Insight for publishers, bidding wars for prestige titles, and DIYAI - all in this week's Content Aware.
Catch up on FIPP from tomorrow
Keep an eye on your socials and sites for the flood of fantastic insight and wisdom from FIPP World Media Congress attendees in Portugal. The event is just wrapping up now - we are sore-headed with amazing insight and advice - and will be well covered with reports on the many talks and discussions at the two-day event. Look for the lessons that matter to you.
Site traffic highs and lows
SEO gurus are seeing chatter on the forums that Google has snuck out some new algorithm changes which are causing some quite noticeable variations in traffic. How are your stats looking?
How media needs its strangers
Latest in the Media Voices Big Noises podcast series interviewing some of the most experienced and knowledgeable people in media and publishing is author and writer Amy Kean. She talks with host Peter Houston about the thing that makes so many people in our industry so special – and it’s not formulas and predictability.
After the AI hype
FIPP Congress in Portugal had plenty of speakers on the subject of AI and what we can expect from it in publishing. One great talk by Dan Pacheco had this slide on the graph of disappointment new technology often takes us on: where are you on it right now?
Bidding war looms for prime titles
Expect hot competition amongst suitors for two of the UK’s plummest media brands, The Telegraph newspaper and The Spectator magazine. Banking shenanigans has seen lenders take control of the titles, which are both profitable and growing. The Spectator is the oldest magazine in the world, while The Telegraph is one of the longest-standing broadsheets. Either would make appealing acquisitions to new backers or rivals.
The egos have landed
As US media sees a raft of exits and departures of big names and senior personnel - and also of less-heralded but equally important roles in the guts of newsrooms - and with perfect timing if The Telegraph and The Spectator do get sold, Brian Morrissey wonders if the traditional appeal of power publishing is enough anymore to lure in owners willing to bet big on print and digital news.
Small can be beautiful
Meanwhile, as supersized prestige titles fight their own battles at the top end of publishing, grassroots indies are showing a surprising increase in health according to a survey of UK titles that gives lessons for any territory.
If you can't beat them
We're all contemplating the possible impact and uses of AI in publishing and content, but it's already looking wise for publishing to turn towards its own AI systems rather than place all its eggs in the ChatGPT or Bard baskets. Thus AP is already rolling out its own AI for search and content discovery. Why pad the bottom line of Google et al if you can build your own?

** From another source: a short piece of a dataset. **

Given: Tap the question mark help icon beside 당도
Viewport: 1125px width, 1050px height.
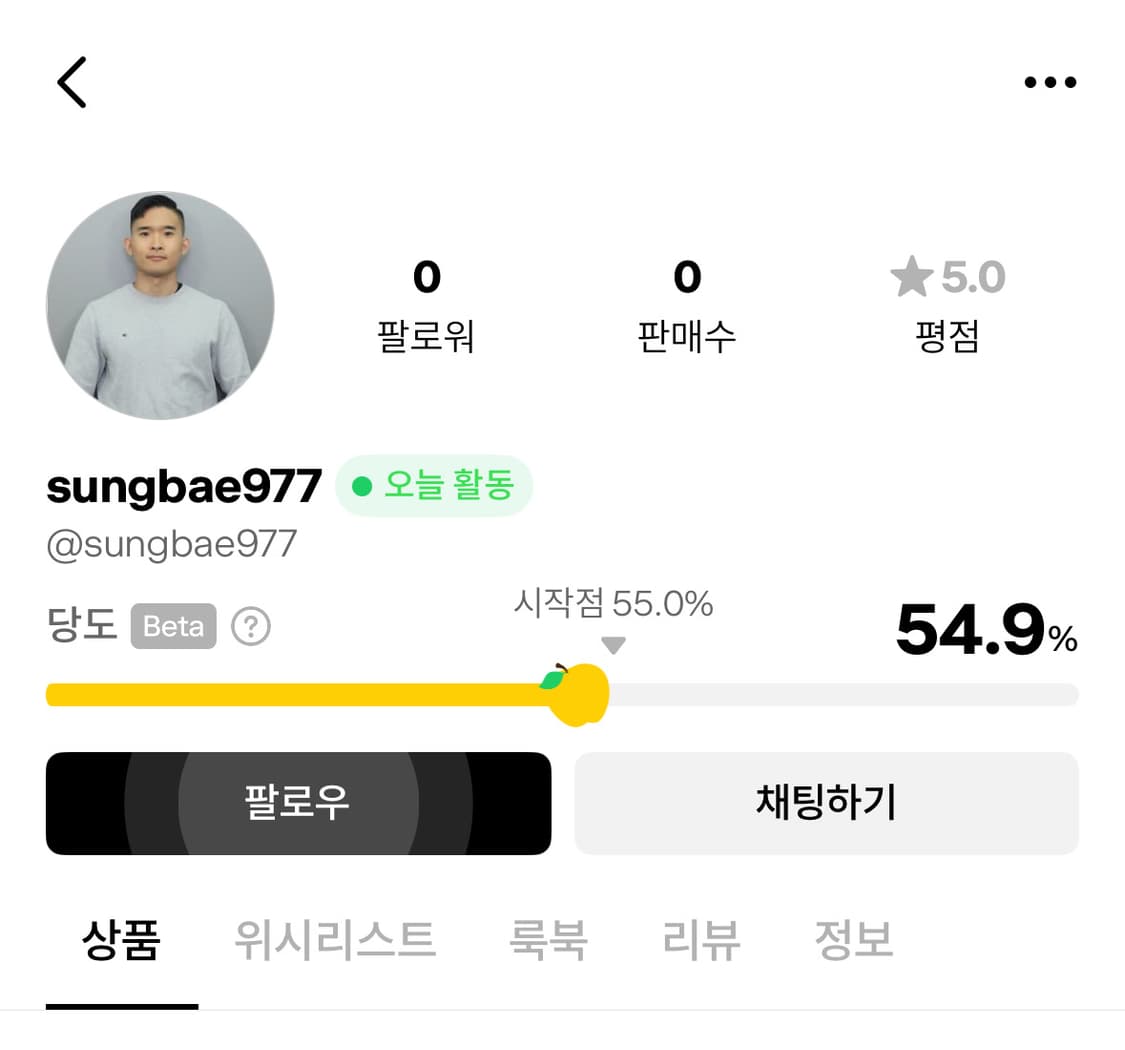Looking at the screenshot, I should click(251, 626).

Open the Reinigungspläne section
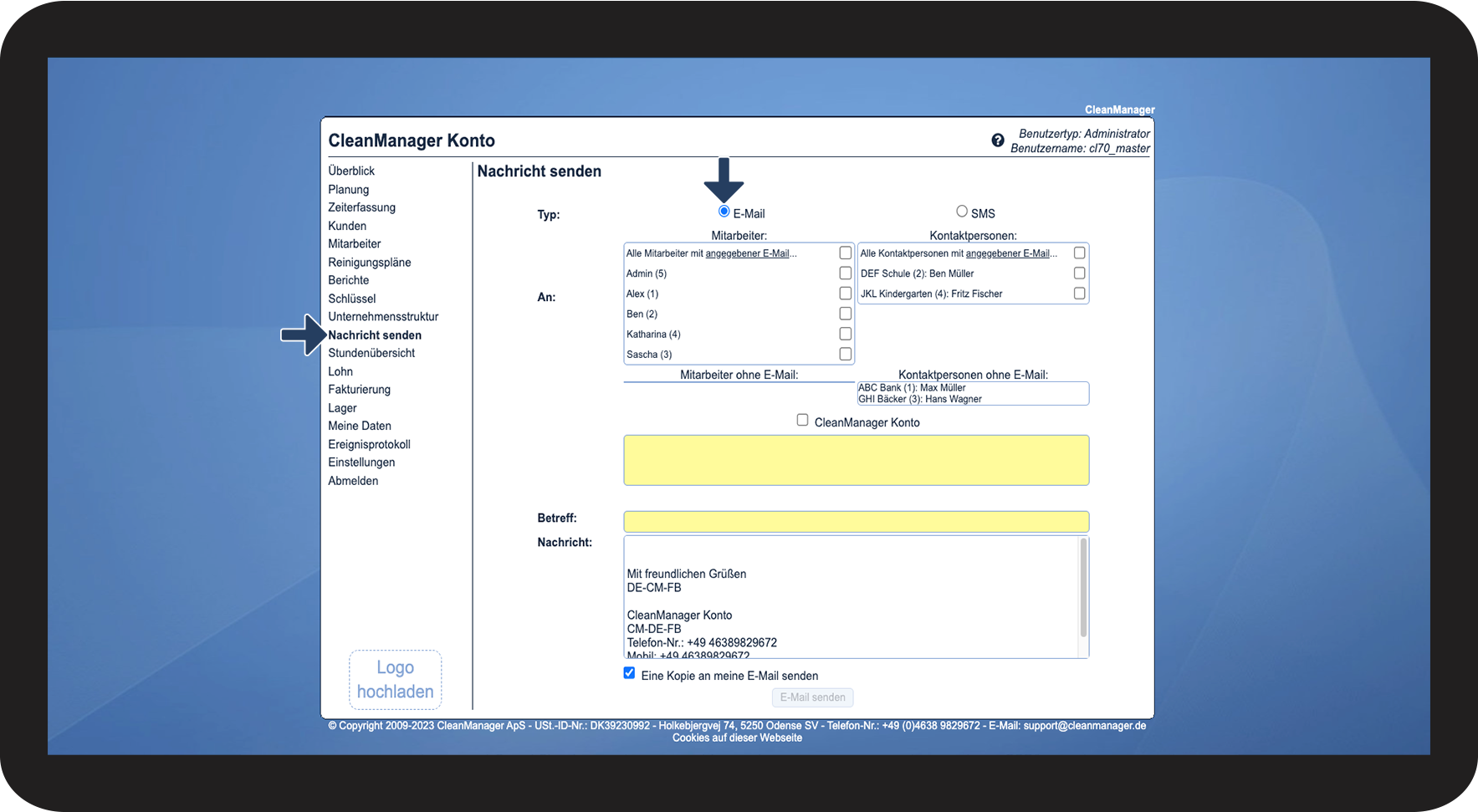pyautogui.click(x=369, y=263)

Predicting who your fans are
Being certain which readers can be turned into subscribers is arguably the most satisfying bit of information a modern publisher can have. But... it's not easy. European media group Mediahuis has spoken about its insight-generating propensity modelling processes, and how to learn from them.
Can readers be writers too?
Community and citizen journalism has huge appeal to those who feel it can be the missing link to truly reinvigorate local news reporting, which many publishers have been forced to roll back from.